RECORDS FOR THIS EXERCISE:
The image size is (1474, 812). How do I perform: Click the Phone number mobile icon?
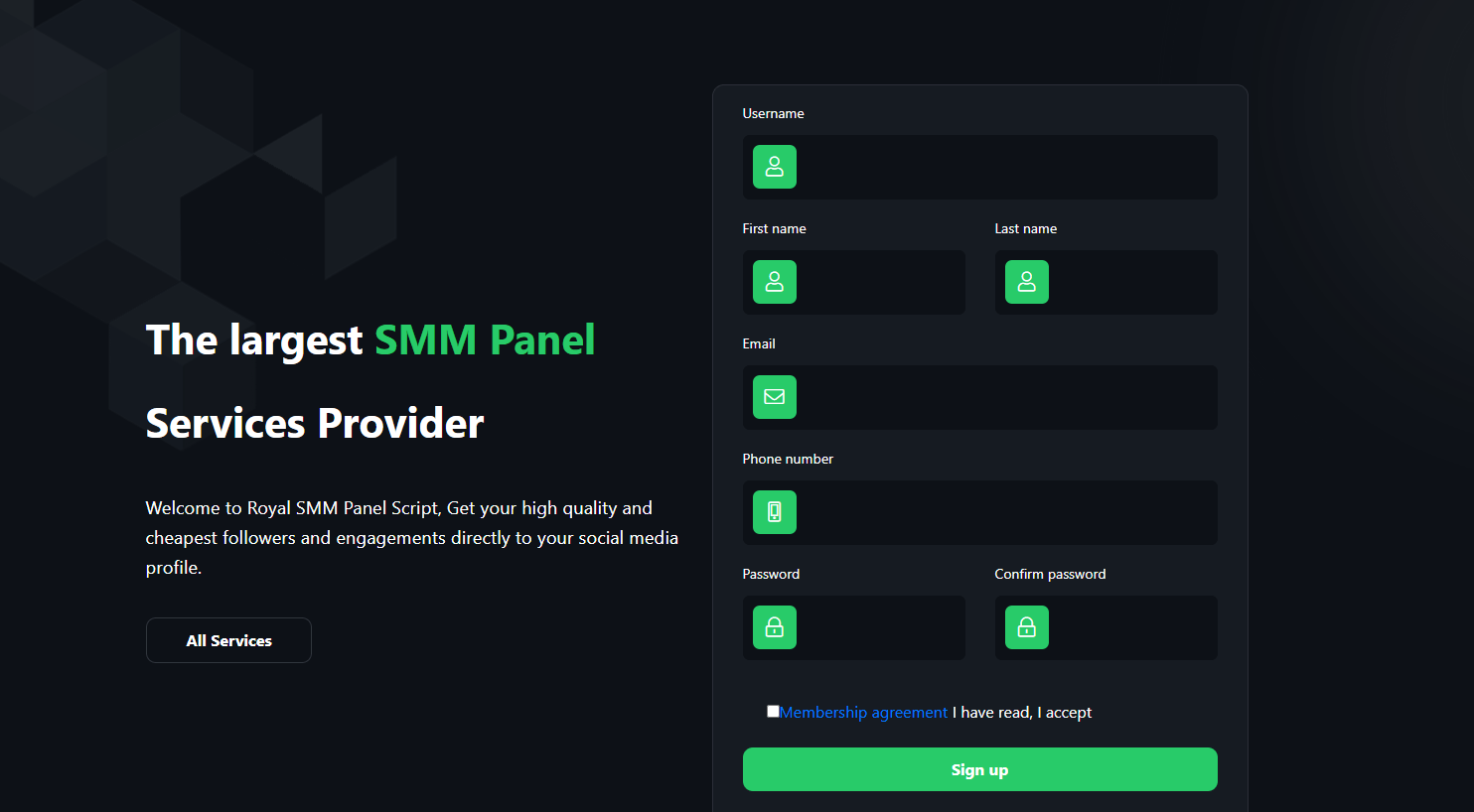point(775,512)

...

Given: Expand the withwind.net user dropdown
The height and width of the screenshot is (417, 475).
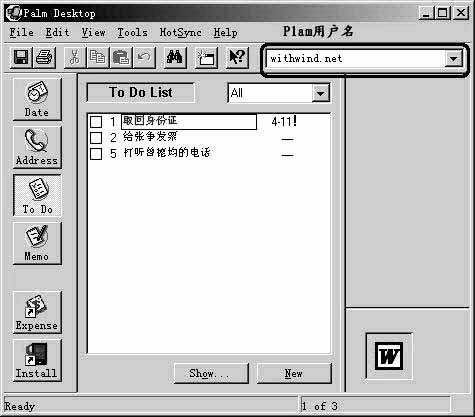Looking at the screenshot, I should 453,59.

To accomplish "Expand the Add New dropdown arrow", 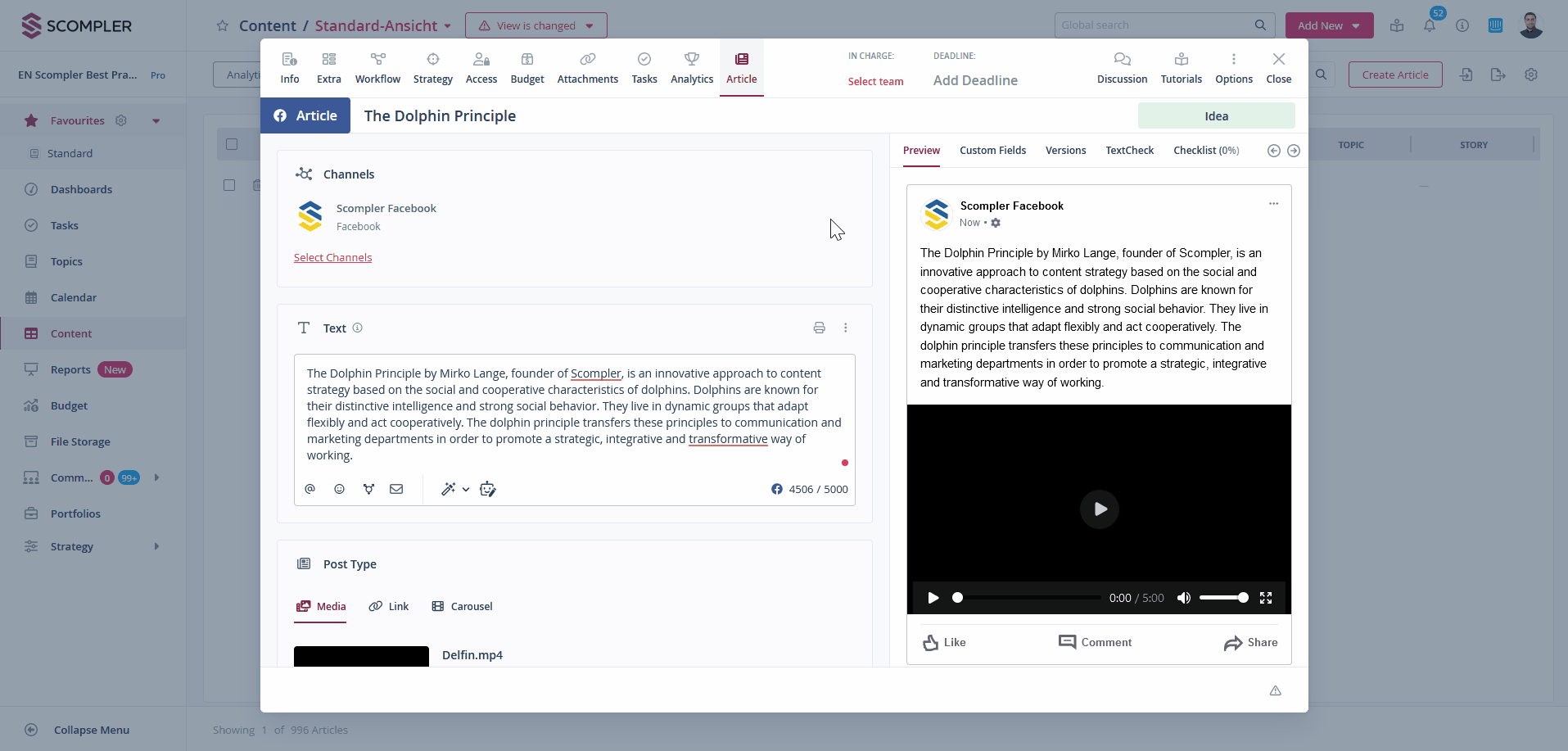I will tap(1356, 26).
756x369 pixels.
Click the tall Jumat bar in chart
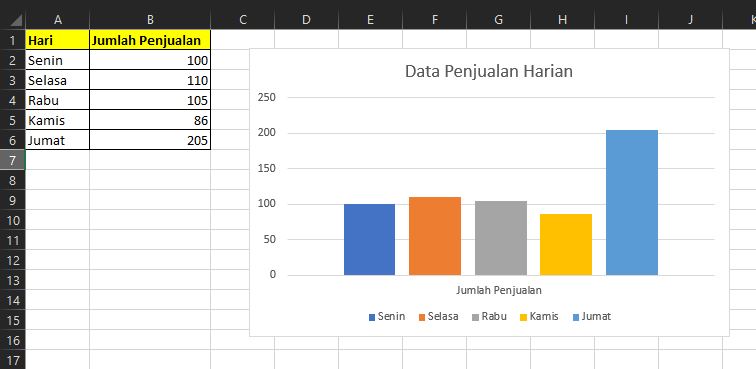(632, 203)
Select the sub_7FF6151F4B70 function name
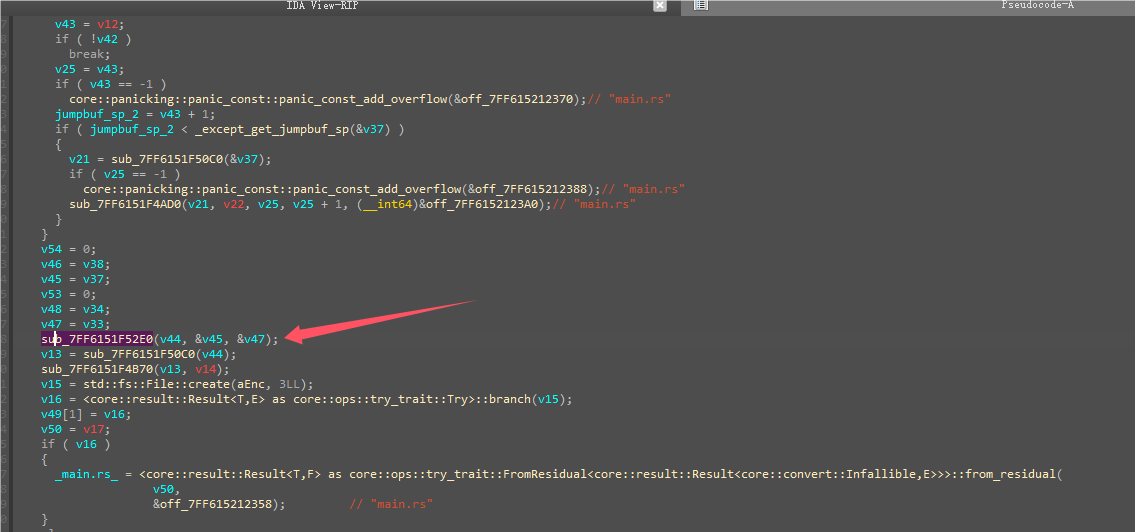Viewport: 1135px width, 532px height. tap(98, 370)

* * *

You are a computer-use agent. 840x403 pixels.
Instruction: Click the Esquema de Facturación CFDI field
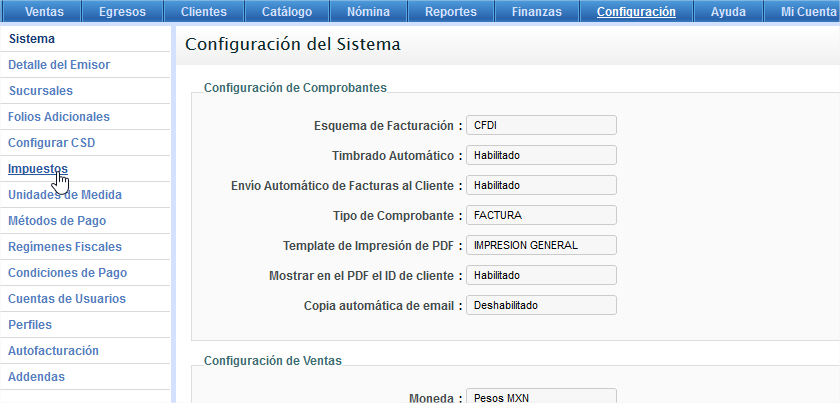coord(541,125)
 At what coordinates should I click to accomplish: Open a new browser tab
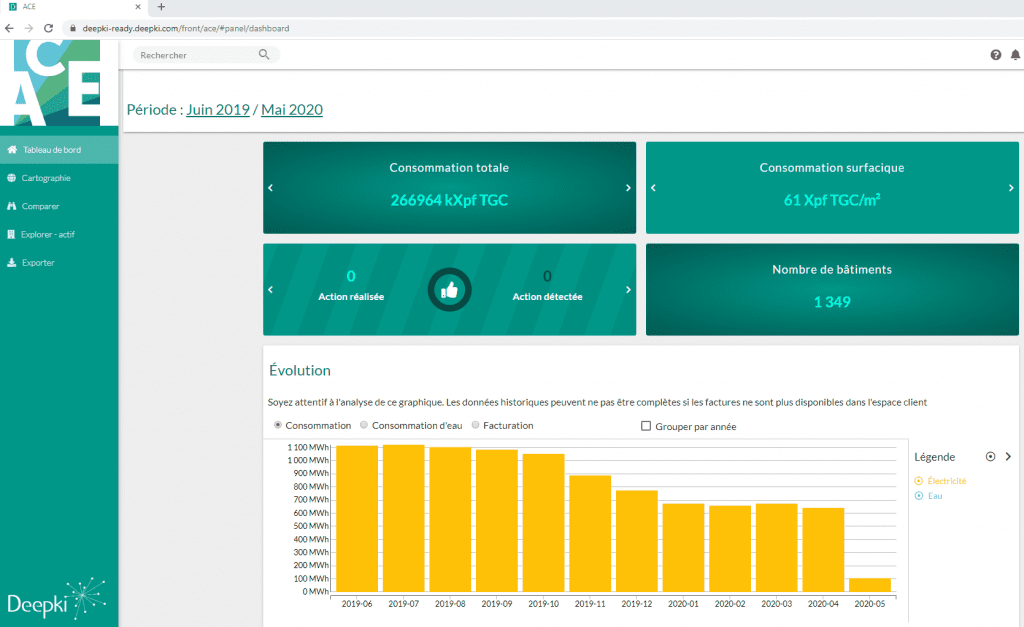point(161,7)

WHAT YOU HAVE TO DO: Copy, from the lines above, each one that holds "pixels".

ANSWER BELOW:
756x369 pixels.
You are a computer-use agent. 840x403 pixels.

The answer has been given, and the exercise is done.